Did you know that it is perfectly legal to lie in a political campaign? Sounds false, doesn’t it? Ohio, where weird new concepts like “Responsible Ohio” come to roost, found itself at the nexus of a court decision that made lying and deception perfectly legal. It gave RO card carrying membership in the Funny Numbers Club.

   Last September 2014, a federal judge struck down an Ohio law that permitted the Ohio Elections Commission to regulate political speech, particularly egregious falsehoods. The case centered around a complaint filed by then-Ohio Representative Steven Driehaus that billboards to be erected by the Susan B. Anthony List (SBA) were factually incorrect. Driehaus sued the SBA, which in turn filed a brief in federal court to overturn the law, stating that bars against false political speech violate the First Amendment right to free speech. Even though a lower court and an appeals court turned down this counter intuitive challenge, the U.S. Supreme Court took up the case and, ruling in favor of the SBA, remanded it back to the lower court, where egregious falsehoods – and funny numbers – became A-OK.

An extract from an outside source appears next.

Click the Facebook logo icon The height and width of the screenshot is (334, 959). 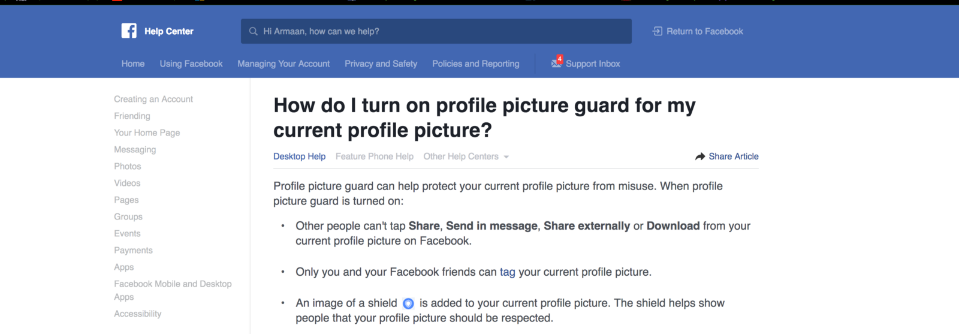[x=129, y=31]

   Almost simultaneously, Responsible Ohio burst on the scene, promoting an amendment that would carve 10 investor owned mega-marijuana grows into the Ohio constitution, with those investors not only paying for the initiative, but also profiting from it in perpetuity to the exclusion of all other competitors. By any other name, it is a secret, self-serving cartel. Honoring the newly codified right to lie, RO recently published a slate of funny numbers in a graphic entitled, “Ohio’s Legal Marijuana Market in 2020,” to promote its economic benefits to unwitting Ohio voters, now the sole arbiters of truth according to the court’s decision.

    Simple cursory analyses of RO’s graphic finds it wanting. First, there are no numbers for medical marijuana, yet this use of the plant is specifically named in the first line of RO’s ballot language. Then, the graphic includes a non-existent “Compassionate Care Fund.” Look at the language. Do you see such a fund named there? Moreover, there is no funding for dispensaries. Why? Because they only receive money “to the extent the Commission so elects.” Can you say red herring? The graphic offers the perfect illustration. Score one for egregious falsehoods.

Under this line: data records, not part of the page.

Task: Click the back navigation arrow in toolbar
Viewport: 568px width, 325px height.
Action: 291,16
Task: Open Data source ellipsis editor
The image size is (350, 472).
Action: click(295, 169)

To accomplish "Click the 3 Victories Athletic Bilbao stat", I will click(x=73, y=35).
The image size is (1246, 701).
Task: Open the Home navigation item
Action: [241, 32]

   A more in depth look at the graphic reveals a taxing system that goes from grower, to processor (whatever that is – not named in the ballot language) to retail. For retail sales, RO forecasted 262 metric tons consumed in 2020, seemingly based on an Ohio population of 11,574,850. Were that so, every single man, woman and child would be a marijuana user! More likely, they’d want to consider just those age 21 and older (7,964,610), and then whittle that number to actual users, let’s say just 9% of Ohio’s population. (In 2013, 579,000 or 7.3% of Ohioans were monthly marijuana users according to the NSDUH). Ohio is no Colorado. On this basis, more realistically, the metric tons used in Ohio would be equal to or less than Colorado (130) or Washington (175), reducing RO’s touted tax impact by at least on third, and that’s retail sales only. Apply some metrics – and reality – to gross sales for growers and “processors,” and those tax numbers would likely fall by equally precipitous amounts.

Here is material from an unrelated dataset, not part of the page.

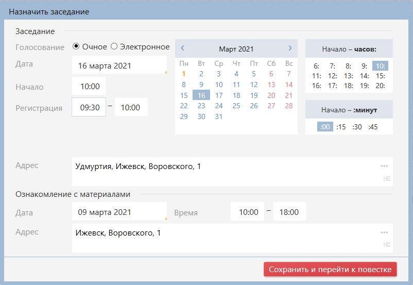Select 18: as start hour
Viewport: 413px width, 285px height.
(348, 86)
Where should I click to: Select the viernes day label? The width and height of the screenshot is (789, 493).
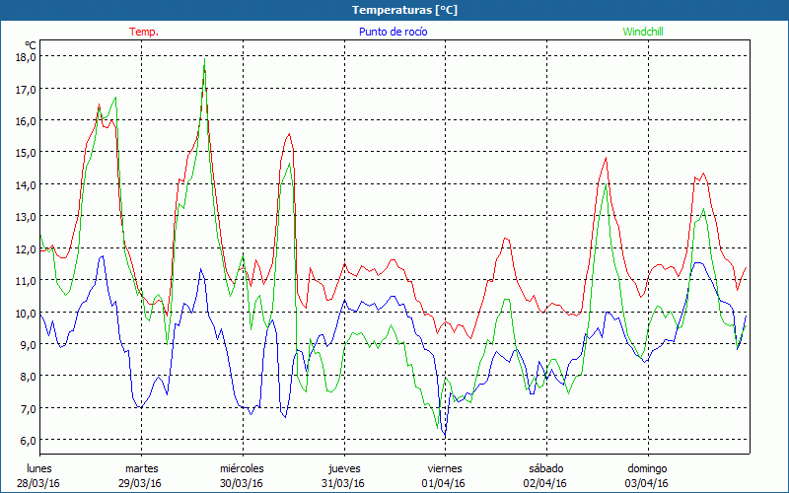(444, 468)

   The Columbus Dispatch recently decried the tax proceeds from legalized gaming on which the RO scheme is modeled, stating “…the promises made during the 2009 campaign remain largely unfulfilled. And it appears doubtful they ever will be fulfilled.” History is repeating itself. A group that is both paying for and profiting from a constitutional amendment is grossly exaggerating tax proceeds to lure cash strapped cities and counties. But this time there is a different twist – it perfectly legal!

   To paraphrase an astute observer of the SBA case, "Groups who can't win based off of the facts or the merit of their argument often resort to lying and deceiving the public. The public, and the press, is now put on notice to not take anything that comes out of [Responsible Ohio] as truthful or fact based." Consequently, when it comes to RO and its Funny Numbers Club, buyer beware.